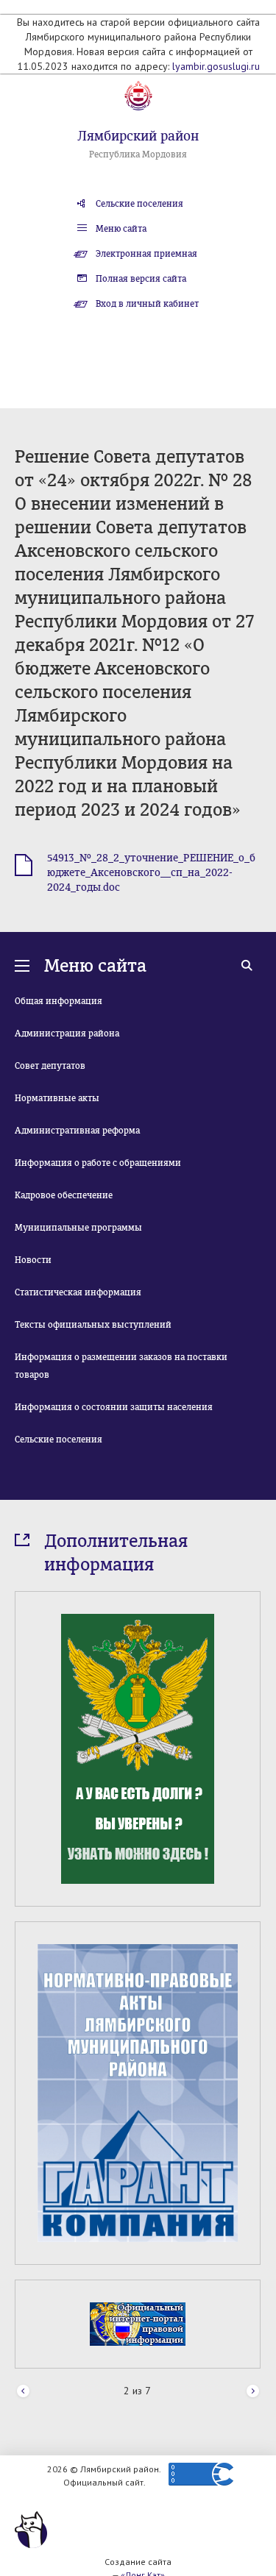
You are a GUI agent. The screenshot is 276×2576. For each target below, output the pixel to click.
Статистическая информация (78, 1292)
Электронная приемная (146, 254)
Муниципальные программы (78, 1228)
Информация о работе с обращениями (98, 1163)
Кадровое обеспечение (64, 1195)
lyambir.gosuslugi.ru (216, 66)
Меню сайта (121, 229)
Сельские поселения (139, 204)
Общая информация (58, 1001)
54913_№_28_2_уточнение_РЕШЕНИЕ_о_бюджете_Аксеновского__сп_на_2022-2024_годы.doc (151, 873)
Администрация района (67, 1033)
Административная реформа (77, 1130)
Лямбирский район (138, 136)
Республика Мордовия (138, 154)
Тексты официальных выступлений (93, 1325)
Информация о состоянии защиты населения (114, 1407)
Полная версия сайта (141, 279)
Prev (23, 2391)
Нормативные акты (57, 1098)
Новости (33, 1260)
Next (252, 2391)
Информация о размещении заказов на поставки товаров (121, 1366)
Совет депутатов (50, 1066)
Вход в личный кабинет (147, 304)
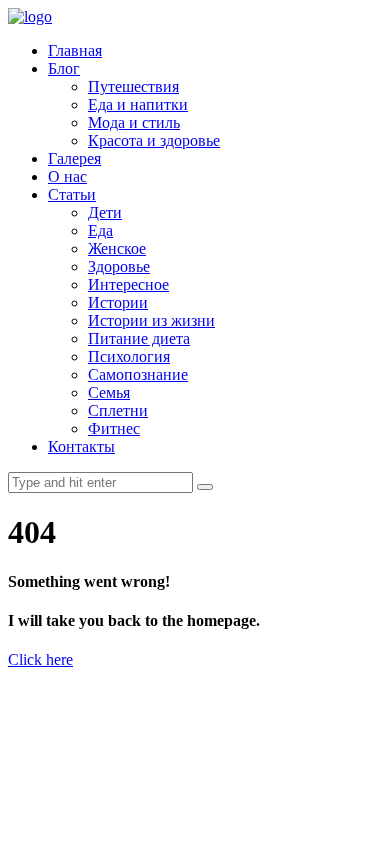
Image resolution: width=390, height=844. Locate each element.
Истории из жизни (151, 320)
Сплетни (118, 410)
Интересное (128, 284)
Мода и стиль (134, 122)
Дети (105, 212)
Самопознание (138, 374)
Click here (40, 659)
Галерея (74, 158)
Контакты (81, 446)
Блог (64, 68)
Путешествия (133, 86)
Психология (129, 356)
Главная (75, 50)
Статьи (72, 194)
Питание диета (139, 338)
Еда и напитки (138, 104)
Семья (109, 392)
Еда (100, 230)
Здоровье (119, 266)
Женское (117, 248)
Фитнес (114, 428)
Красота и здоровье (154, 140)
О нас (67, 176)
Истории (118, 302)
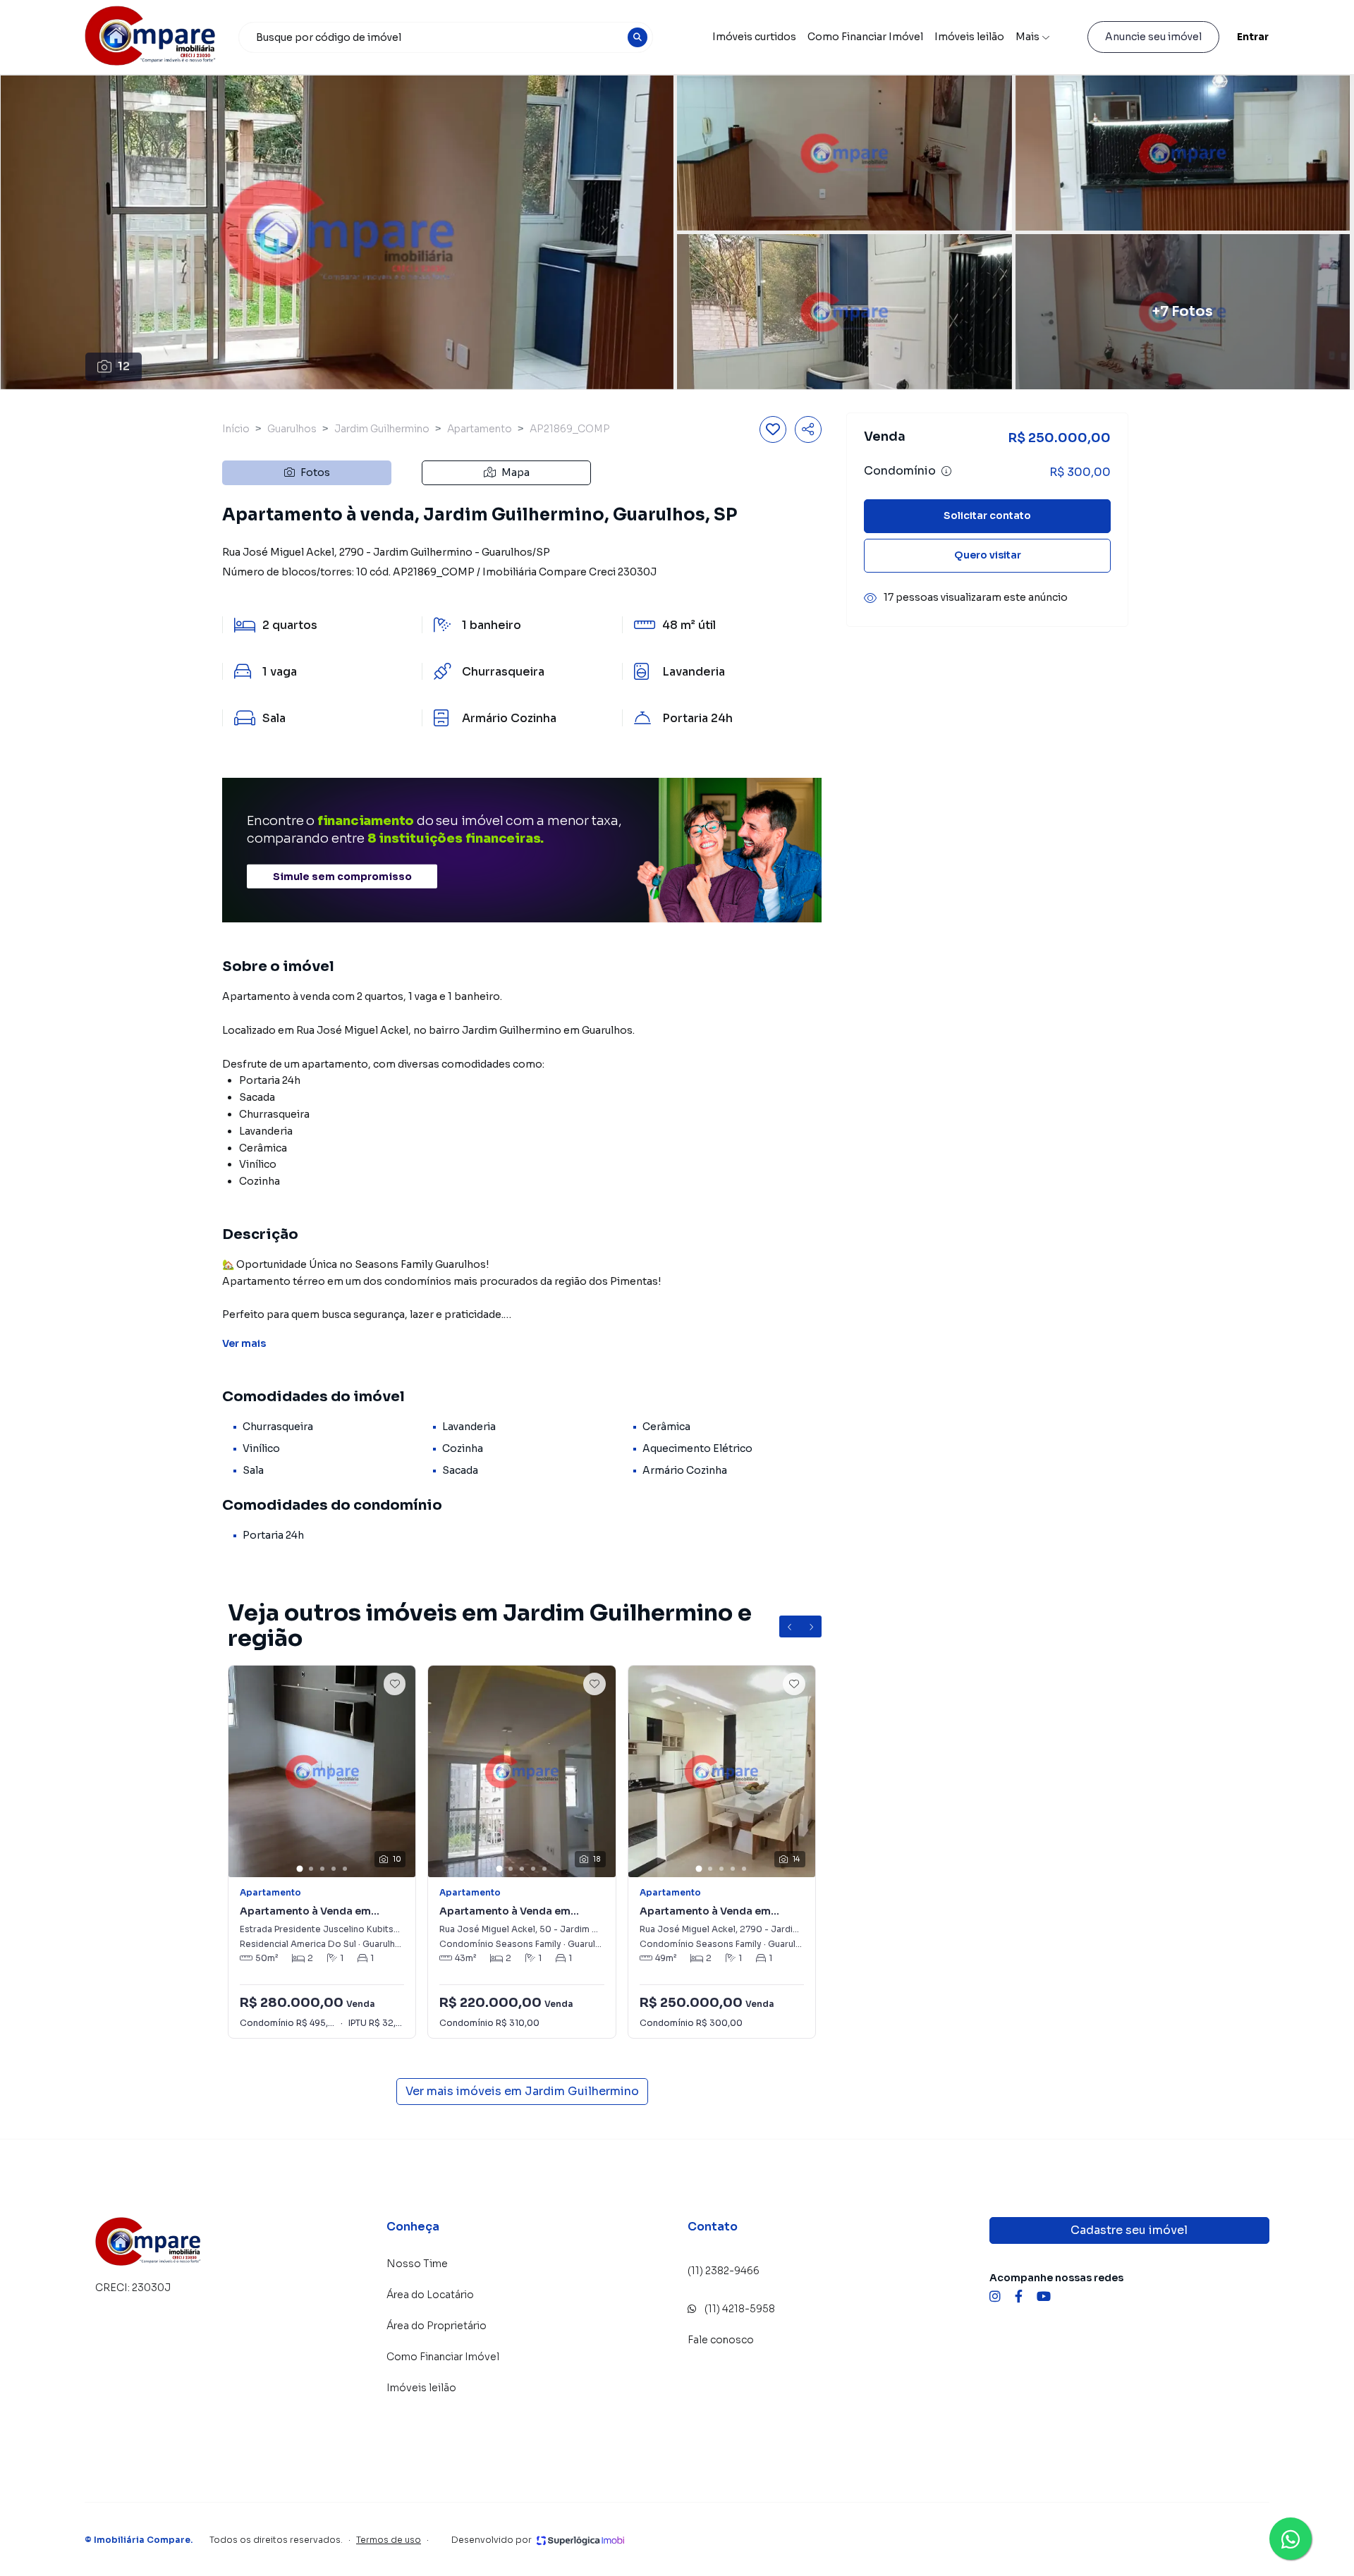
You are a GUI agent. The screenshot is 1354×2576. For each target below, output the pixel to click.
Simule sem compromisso (342, 876)
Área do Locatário (430, 2294)
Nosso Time (417, 2263)
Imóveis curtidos (754, 36)
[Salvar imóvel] (773, 429)
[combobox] (445, 37)
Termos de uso (388, 2539)
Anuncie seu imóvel (1153, 36)
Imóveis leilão (969, 36)
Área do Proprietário (436, 2325)
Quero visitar (987, 555)
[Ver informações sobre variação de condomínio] (946, 472)
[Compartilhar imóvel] (808, 429)
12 (124, 366)
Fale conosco (721, 2339)
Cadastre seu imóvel (1129, 2230)
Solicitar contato (987, 516)
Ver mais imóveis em (522, 2091)
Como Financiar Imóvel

■ ■ ■ ■ ■

The material above holds pictures; leave them out and set down exactly the lines from the line with "Prev (23, 2391)" to the line with "Image resolution: width=390, height=844.", both included.

SOLUTION BELOW:
Prev (23, 2391)
Нормативные акты (57, 1098)
Новости (33, 1260)
Next (252, 2391)
Информация о размещении заказов на поставки товаров (121, 1366)
Совет депутатов (50, 1066)
Вход в личный кабинет (147, 304)
Image resolution: width=390, height=844. Locate each element.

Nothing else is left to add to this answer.